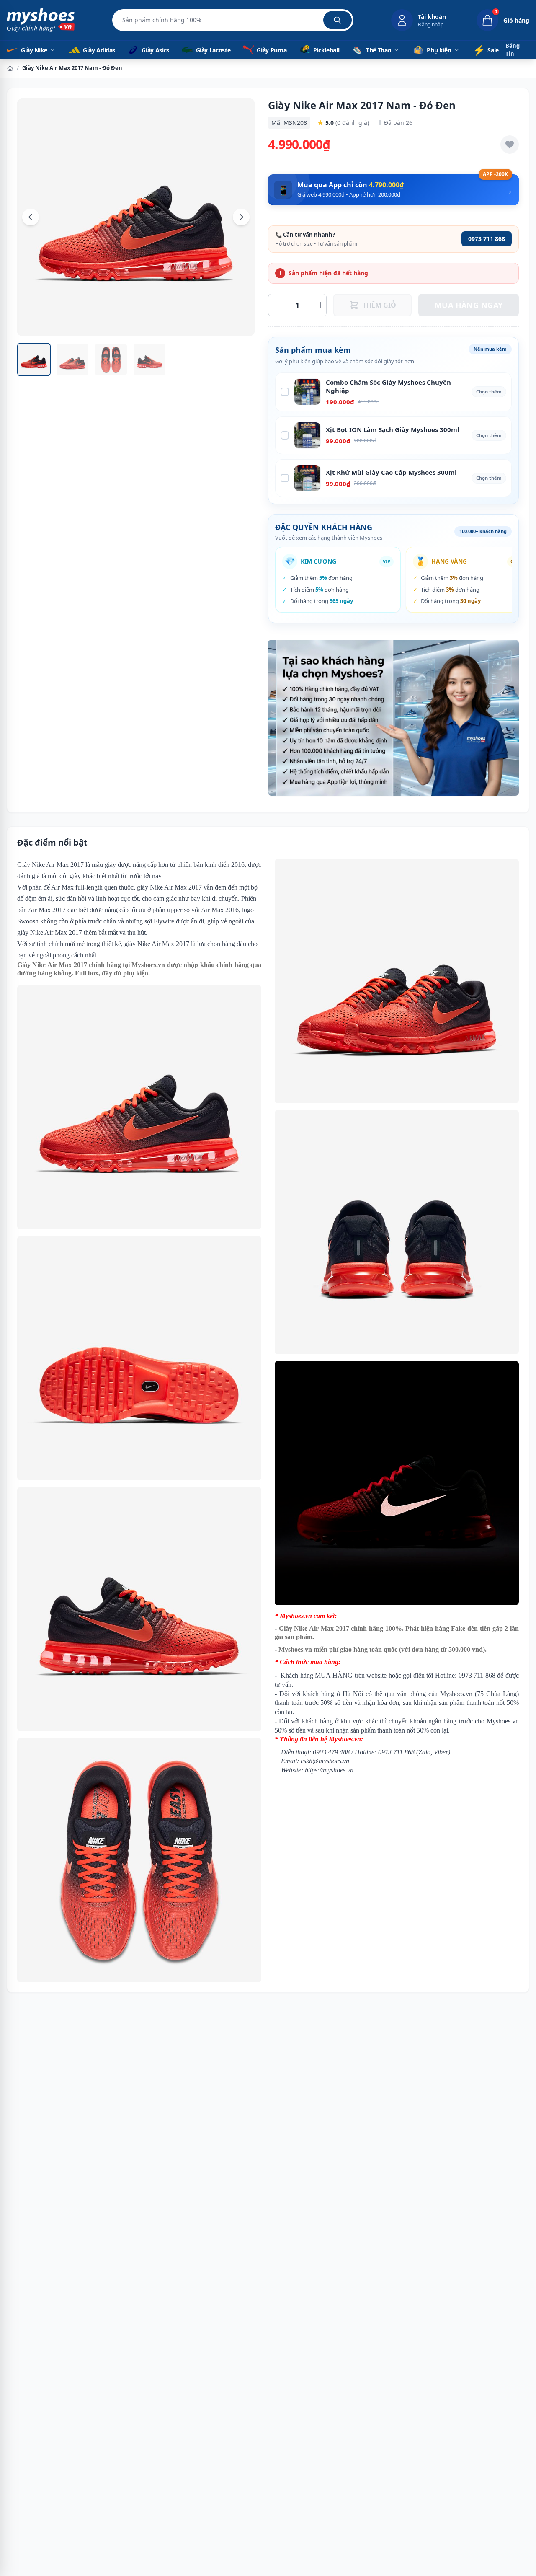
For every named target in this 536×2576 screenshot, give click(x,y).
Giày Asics (155, 50)
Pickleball (325, 50)
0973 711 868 (486, 239)
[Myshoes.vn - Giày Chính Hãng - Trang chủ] (41, 20)
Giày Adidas (98, 50)
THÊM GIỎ (379, 305)
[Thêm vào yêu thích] (509, 144)
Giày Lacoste (212, 50)
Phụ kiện (439, 50)
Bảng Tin (512, 50)
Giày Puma (271, 50)
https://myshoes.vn (329, 1770)
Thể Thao (378, 50)
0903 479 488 (331, 1752)
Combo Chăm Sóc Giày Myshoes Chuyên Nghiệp (388, 386)
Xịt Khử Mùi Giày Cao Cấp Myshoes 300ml (391, 472)
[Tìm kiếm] (337, 20)
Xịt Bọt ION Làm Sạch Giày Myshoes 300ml (392, 429)
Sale (486, 50)
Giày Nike (34, 50)
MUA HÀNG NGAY (469, 305)
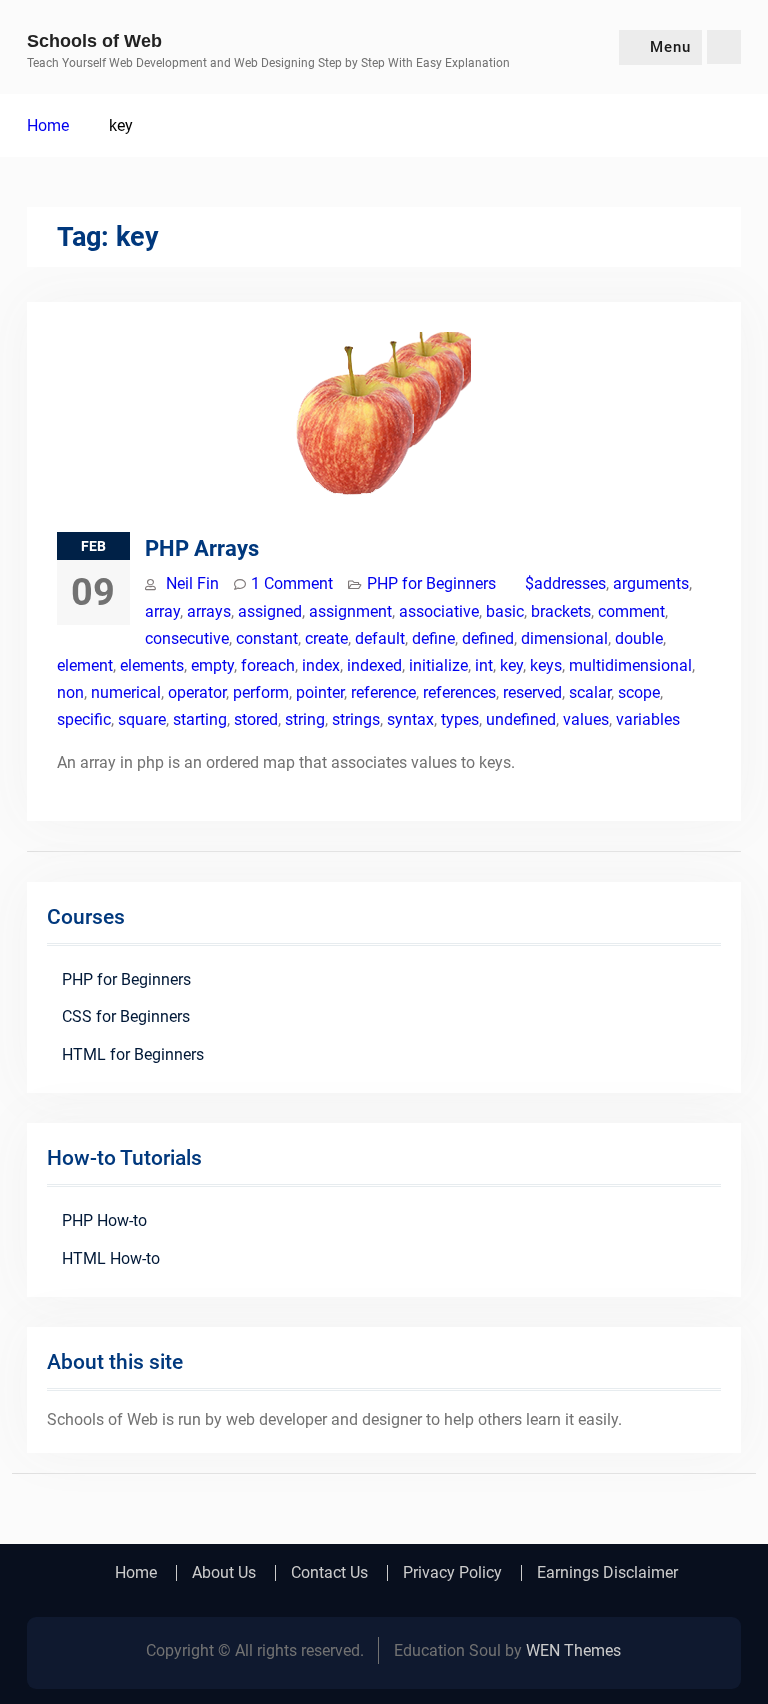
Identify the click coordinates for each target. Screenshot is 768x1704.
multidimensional (630, 665)
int (484, 665)
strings (356, 719)
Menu (670, 47)
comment (631, 611)
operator (197, 692)
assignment (350, 611)
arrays (209, 611)
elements (152, 665)
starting (200, 719)
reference (383, 692)
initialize (438, 665)
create (326, 638)
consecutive (187, 638)
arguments (651, 583)
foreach (268, 665)
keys (546, 665)
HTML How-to (111, 1258)
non (70, 692)
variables (648, 719)
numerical (126, 692)
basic (505, 611)
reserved (532, 692)
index (321, 665)
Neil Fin (192, 583)
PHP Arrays (202, 548)
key (511, 665)
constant (267, 638)
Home (136, 1573)
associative (439, 611)
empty (212, 665)
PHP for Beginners (431, 583)
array (162, 611)
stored (256, 719)
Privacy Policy (452, 1573)
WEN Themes (573, 1650)
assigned (270, 611)
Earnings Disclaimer (607, 1573)
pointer (320, 692)
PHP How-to (104, 1220)
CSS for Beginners (126, 1016)
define (433, 638)
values (586, 719)
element (85, 665)
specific (84, 719)
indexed (374, 665)
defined (488, 638)
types (460, 719)
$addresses (565, 583)
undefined (521, 719)
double (639, 638)
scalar (590, 692)
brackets (561, 611)
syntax (410, 719)
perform (261, 692)
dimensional (564, 638)
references (459, 692)
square (142, 719)
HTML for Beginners (133, 1054)
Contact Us (329, 1573)
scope (639, 692)
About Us (224, 1573)
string (305, 719)
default (380, 638)
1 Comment (292, 583)
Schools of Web (94, 41)
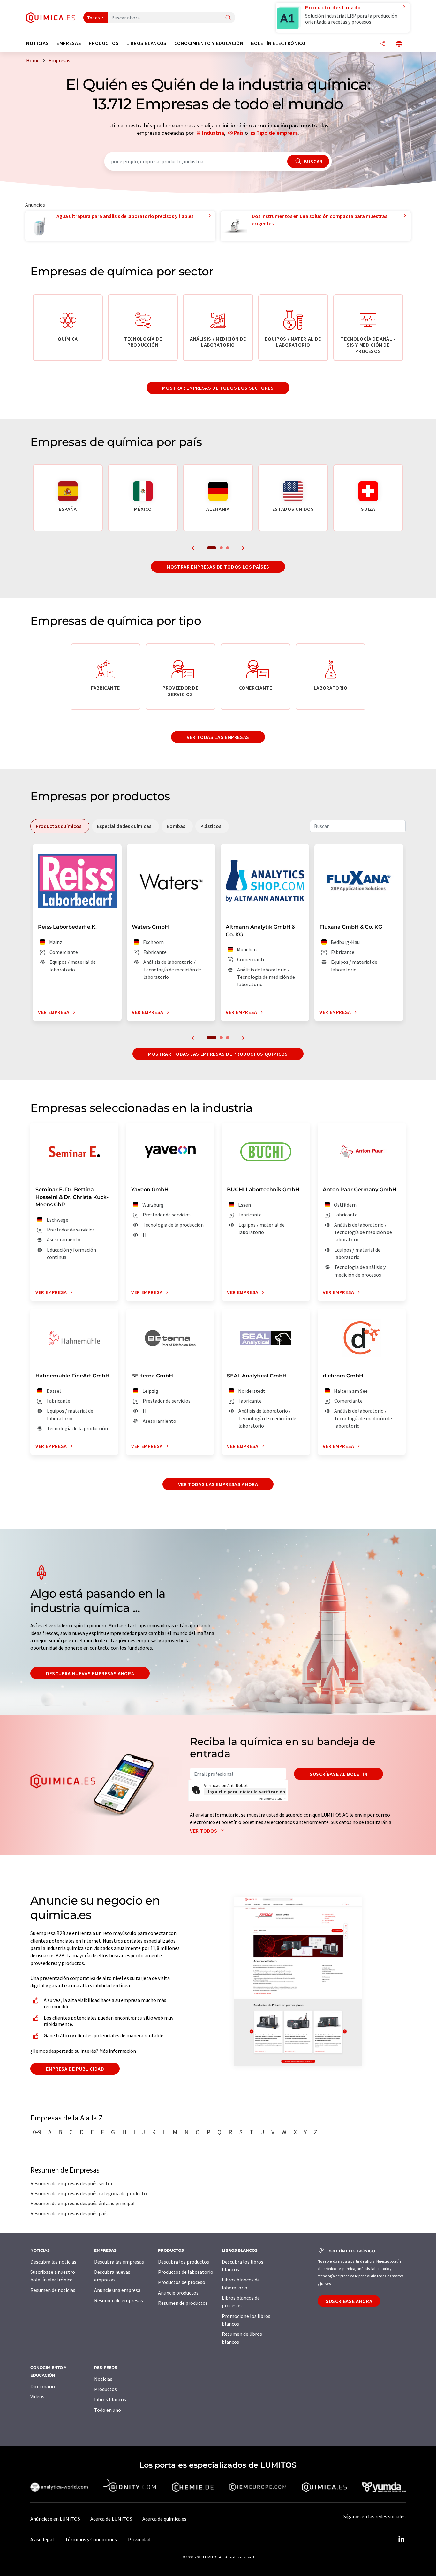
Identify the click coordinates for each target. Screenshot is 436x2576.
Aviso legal (42, 2539)
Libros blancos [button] (146, 43)
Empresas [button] (68, 43)
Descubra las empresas (119, 2261)
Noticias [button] (37, 43)
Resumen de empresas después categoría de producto (88, 2193)
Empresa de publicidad (75, 2069)
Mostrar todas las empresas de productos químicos (218, 1054)
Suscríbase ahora (349, 2301)
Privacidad (139, 2539)
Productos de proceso (181, 2282)
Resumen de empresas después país (69, 2213)
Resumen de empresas (118, 2300)
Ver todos (204, 1831)
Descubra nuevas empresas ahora (90, 1673)
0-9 (37, 2132)
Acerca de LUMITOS (111, 2519)
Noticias (103, 2379)
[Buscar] (228, 18)
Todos (93, 17)
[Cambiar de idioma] (399, 44)
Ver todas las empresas (218, 737)
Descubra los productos (183, 2261)
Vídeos (37, 2396)
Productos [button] (104, 43)
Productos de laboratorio (185, 2272)
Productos (105, 2389)
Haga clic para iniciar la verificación (245, 1792)
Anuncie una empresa (117, 2290)
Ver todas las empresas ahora (218, 1484)
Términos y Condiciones (91, 2539)
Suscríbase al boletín (338, 1774)
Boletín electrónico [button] (278, 43)
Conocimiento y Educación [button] (208, 43)
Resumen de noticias (52, 2290)
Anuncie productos (178, 2292)
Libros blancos (110, 2399)
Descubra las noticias (53, 2261)
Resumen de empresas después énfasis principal (82, 2203)
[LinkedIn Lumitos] (401, 2539)
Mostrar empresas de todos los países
══════════════════════════════
WORK REQUEST ::
Copy every record above exactly as written, but leave out the pictures.

ANSWER SECTION ::
For every named target in this 536×2576 screenshot, give click(x,y).
Giày Asics (155, 50)
Pickleball (325, 50)
0973 711 868 (486, 239)
[Myshoes.vn - Giày Chính Hãng - Trang chủ] (41, 20)
Giày Adidas (98, 50)
THÊM GIỎ (379, 305)
[Thêm vào yêu thích] (509, 144)
Giày Lacoste (212, 50)
Phụ kiện (439, 50)
Bảng Tin (512, 50)
Giày Puma (271, 50)
https://myshoes.vn (329, 1770)
Thể Thao (378, 50)
0903 479 488 (331, 1752)
Combo Chăm Sóc Giày Myshoes Chuyên Nghiệp (388, 386)
Xịt Khử Mùi Giày Cao Cấp Myshoes 300ml (391, 472)
[Tìm kiếm] (337, 20)
Xịt Bọt ION Làm Sạch Giày Myshoes 300ml (392, 429)
Sale (486, 50)
Giày Nike (34, 50)
MUA HÀNG NGAY (469, 305)
Identify the click coordinates for each target. Screenshot is 768x1704.
multidimensional (630, 665)
int (484, 665)
strings (356, 719)
Menu (670, 47)
comment (631, 611)
operator (197, 692)
assignment (350, 611)
arrays (209, 611)
elements (152, 665)
starting (200, 719)
reference (383, 692)
initialize (438, 665)
create (326, 638)
consecutive (187, 638)
arguments (651, 583)
foreach (268, 665)
keys (546, 665)
HTML How-to (111, 1258)
non (70, 692)
variables (648, 719)
numerical (126, 692)
basic (505, 611)
reserved (532, 692)
index (321, 665)
Neil Fin (192, 583)
PHP Arrays (202, 548)
key (511, 665)
constant (267, 638)
Home (136, 1573)
associative (439, 611)
empty (212, 665)
PHP for Beginners (431, 583)
array (162, 611)
stored (256, 719)
Privacy Policy (452, 1573)
WEN Themes (573, 1650)
assigned (270, 611)
Earnings Disclaimer (607, 1573)
pointer (320, 692)
PHP How-to (104, 1220)
CSS for Beginners (126, 1016)
define (433, 638)
values (586, 719)
element (85, 665)
specific (84, 719)
indexed (374, 665)
defined (488, 638)
types (460, 719)
$addresses (565, 583)
undefined (521, 719)
double (639, 638)
scalar (590, 692)
brackets (561, 611)
syntax (410, 719)
perform (261, 692)
dimensional (564, 638)
references (459, 692)
square (142, 719)
HTML for Beginners (133, 1054)
Contact Us (329, 1573)
scope (639, 692)
About Us (224, 1573)
string (305, 719)
default (380, 638)
1 Comment (292, 583)
Schools of Web (94, 41)
Identify the click coordinates for each target. Screenshot is 436x2576.
Aviso legal (42, 2539)
Libros blancos [button] (146, 43)
Empresas [button] (68, 43)
Descubra las empresas (119, 2261)
Noticias [button] (37, 43)
Resumen de empresas después categoría de producto (88, 2193)
Empresa de publicidad (75, 2069)
Mostrar todas las empresas de productos químicos (218, 1054)
Suscríbase ahora (349, 2301)
Privacidad (139, 2539)
Productos de proceso (181, 2282)
Resumen de empresas después país (69, 2213)
Resumen de empresas (118, 2300)
Ver todos (204, 1831)
Descubra nuevas empresas ahora (90, 1673)
0-9 (37, 2132)
Acerca de LUMITOS (111, 2519)
Noticias (103, 2379)
[Buscar] (228, 18)
Todos (93, 17)
[Cambiar de idioma] (399, 44)
Ver todas las empresas (218, 737)
Descubra los productos (183, 2261)
Vídeos (37, 2396)
Productos [button] (104, 43)
Productos de laboratorio (185, 2272)
Productos (105, 2389)
Haga clic para iniciar la verificación (245, 1792)
Anuncie una empresa (117, 2290)
Ver todas las empresas ahora (218, 1484)
Términos y Condiciones (91, 2539)
Suscríbase al boletín (338, 1774)
Boletín electrónico [button] (278, 43)
Conocimiento y Educación [button] (208, 43)
Resumen de noticias (52, 2290)
Anuncie productos (178, 2292)
Libros blancos (110, 2399)
Descubra las noticias (53, 2261)
Resumen de empresas después énfasis principal (82, 2203)
[LinkedIn Lumitos] (401, 2539)
Mostrar empresas de todos los países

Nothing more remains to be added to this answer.